What you return should be the complete data below, word for word, with no pictures in it.

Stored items
=== Section Start ===

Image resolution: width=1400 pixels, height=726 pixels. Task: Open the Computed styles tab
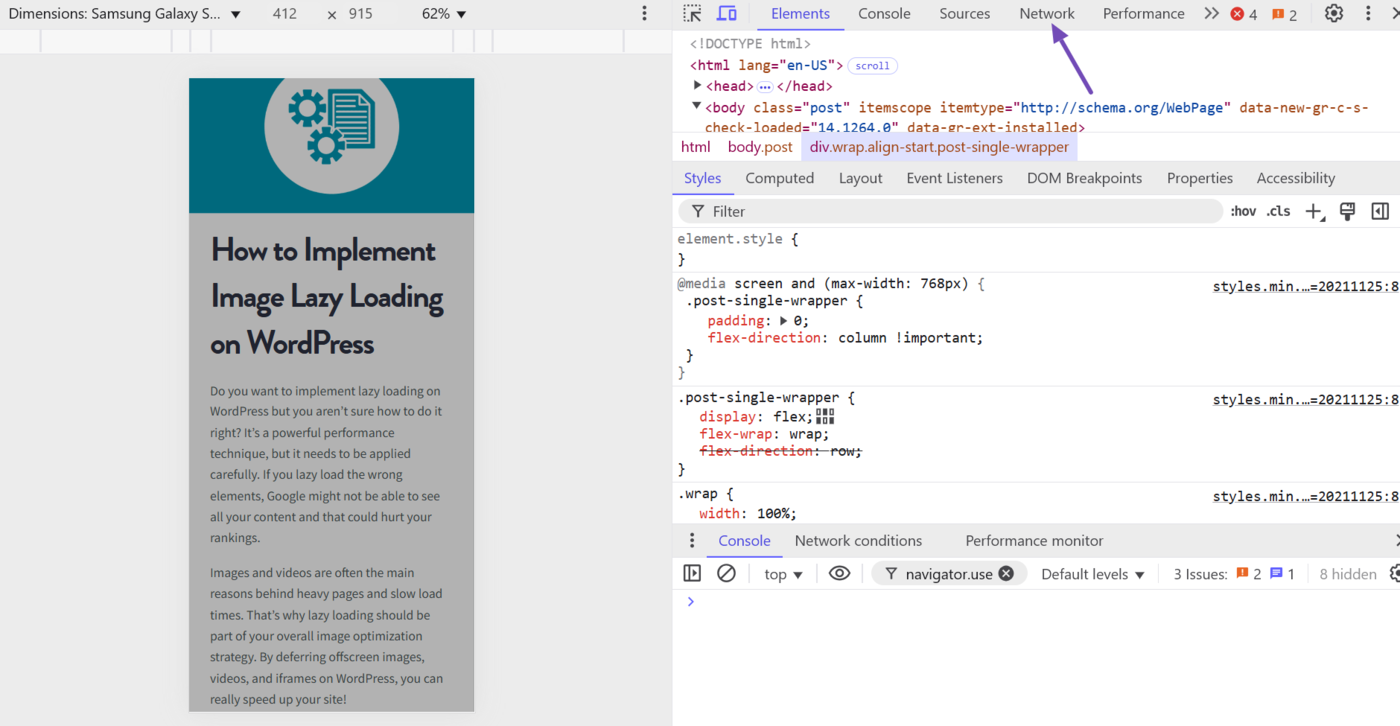click(x=779, y=178)
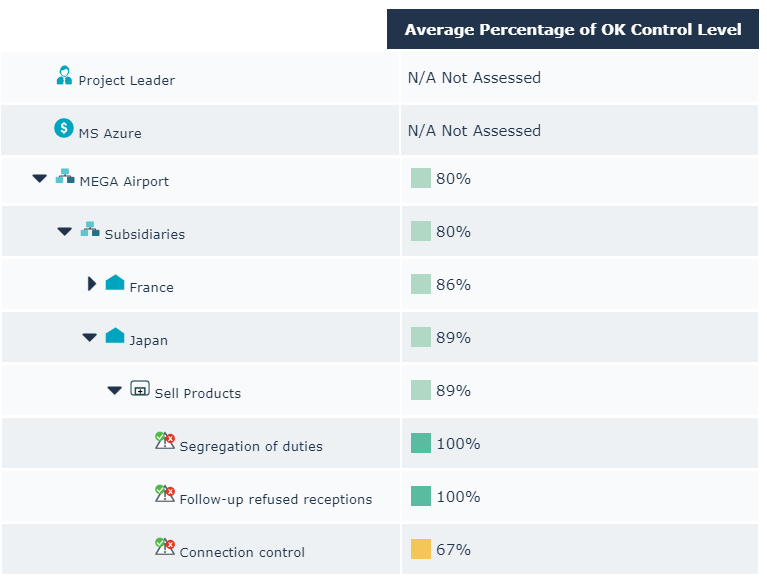This screenshot has height=584, width=767.
Task: Open the Segregation of duties item
Action: [x=251, y=446]
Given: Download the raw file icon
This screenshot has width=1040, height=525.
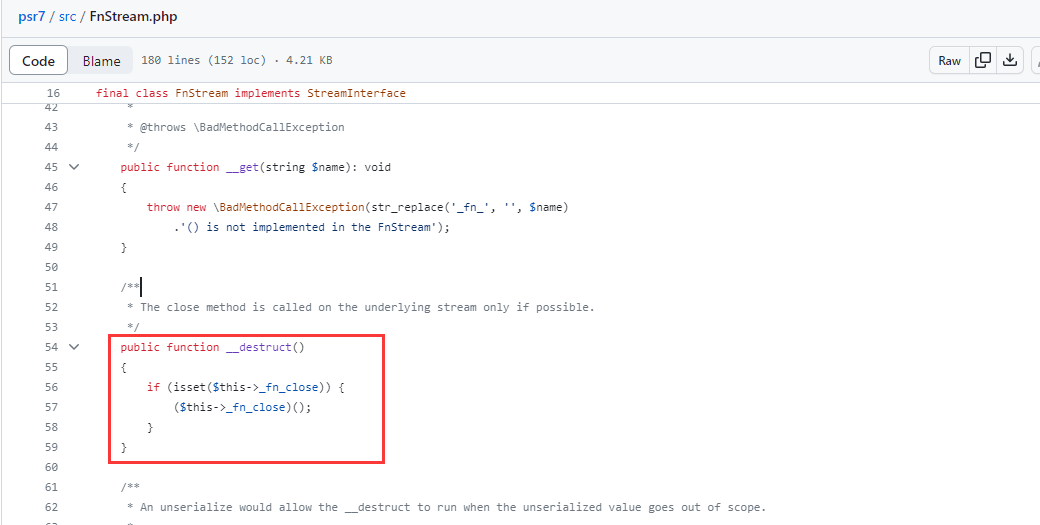Looking at the screenshot, I should point(1009,60).
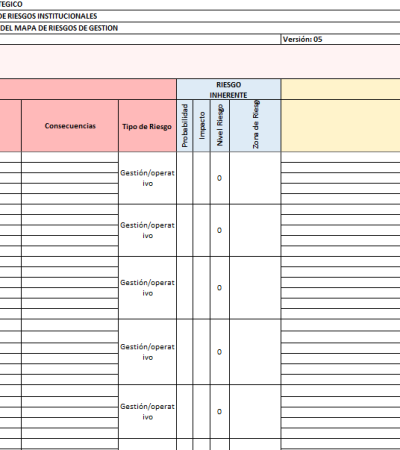The height and width of the screenshot is (450, 400).
Task: Click the first Gestión/operativo cell
Action: 147,178
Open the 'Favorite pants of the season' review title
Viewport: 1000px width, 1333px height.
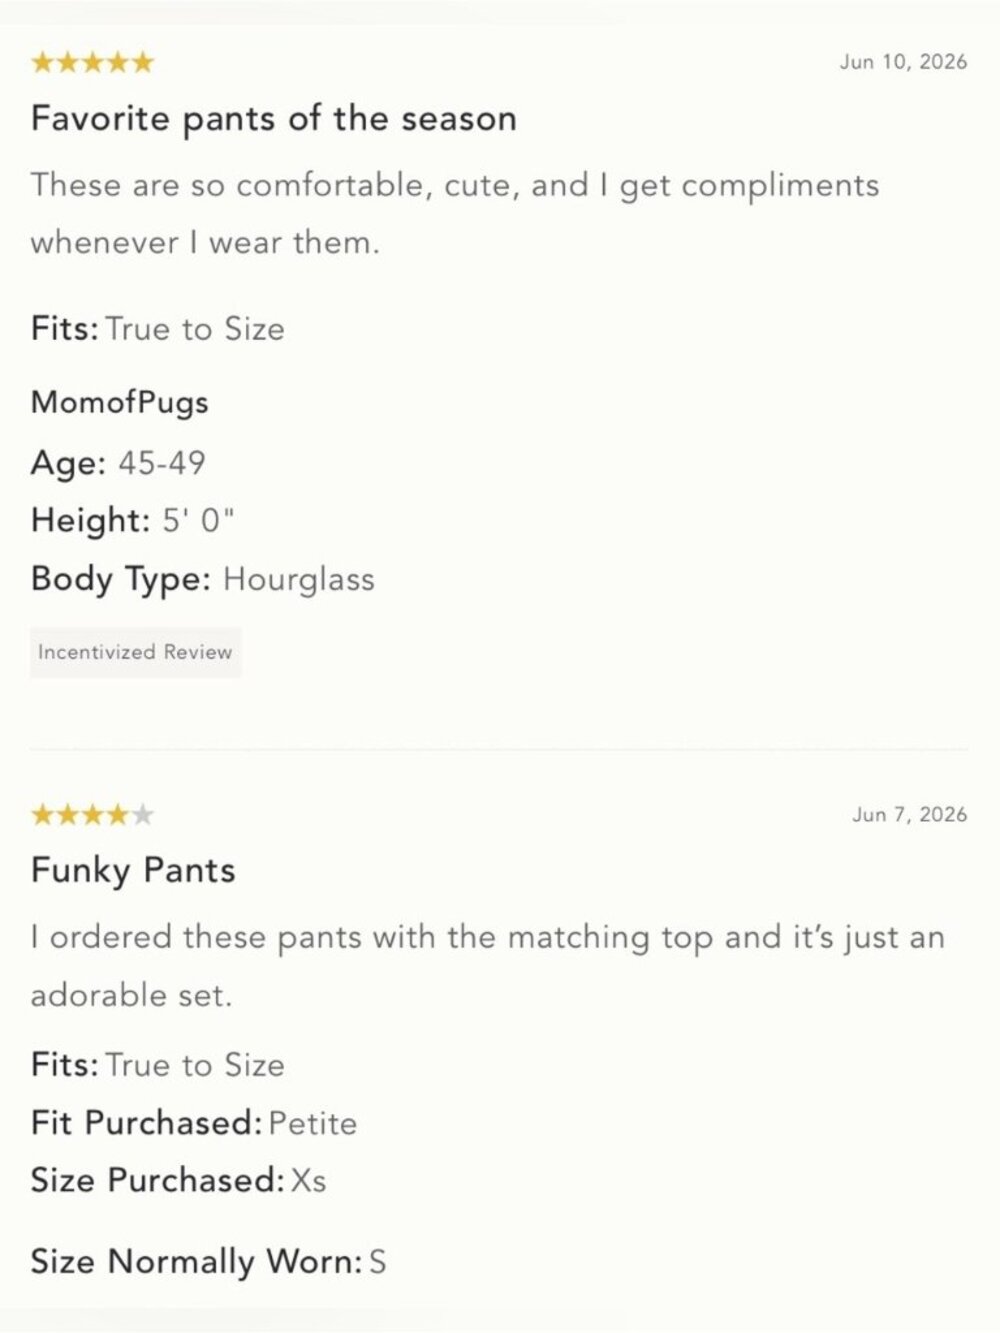pos(274,119)
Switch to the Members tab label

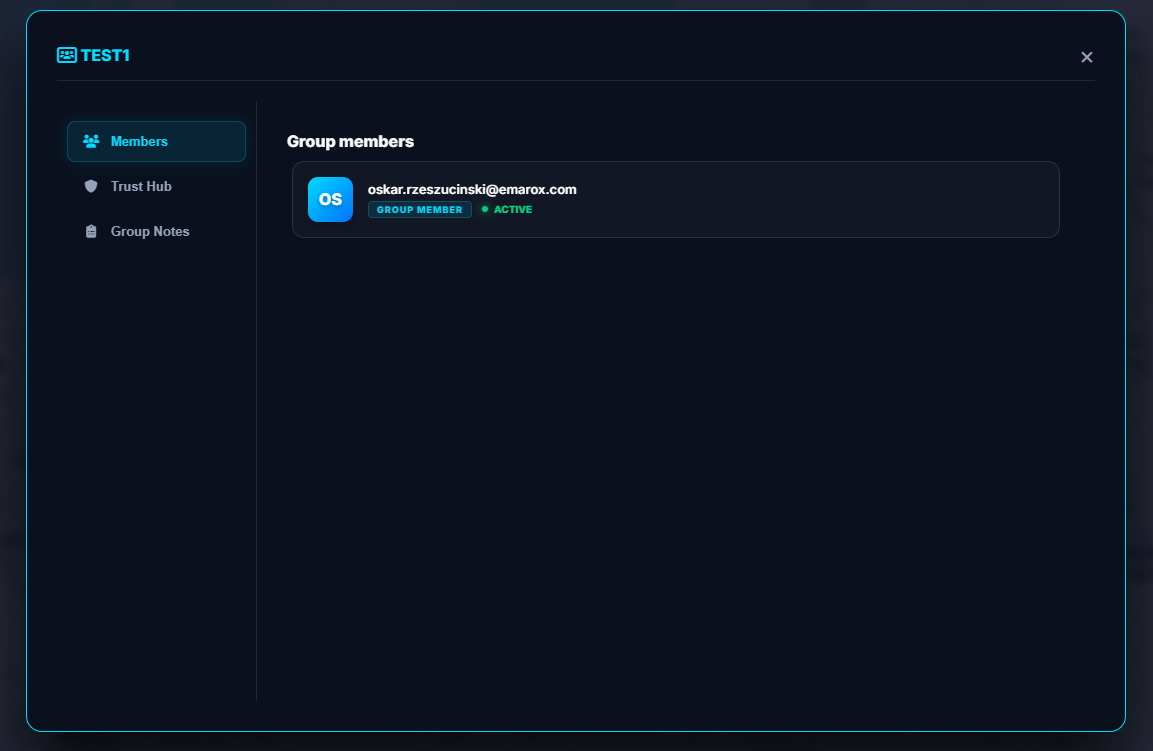point(139,141)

=== Section End ===

## [Written answer]
Image resolution: width=1400 pixels, height=726 pixels. Task: Open the Computed styles tab
click(x=779, y=178)
This screenshot has height=584, width=767.
Task: Open the Segregation of duties item
Action: [x=251, y=446]
Given: Download the raw file icon
This screenshot has width=1040, height=525.
Looking at the screenshot, I should point(1009,60).
The height and width of the screenshot is (450, 400).
Task: Click the first Gestión/operativo cell
Action: 147,178
Open the 'Favorite pants of the season' review title
Viewport: 1000px width, 1333px height.
pos(274,119)
Switch to the Members tab label

point(139,141)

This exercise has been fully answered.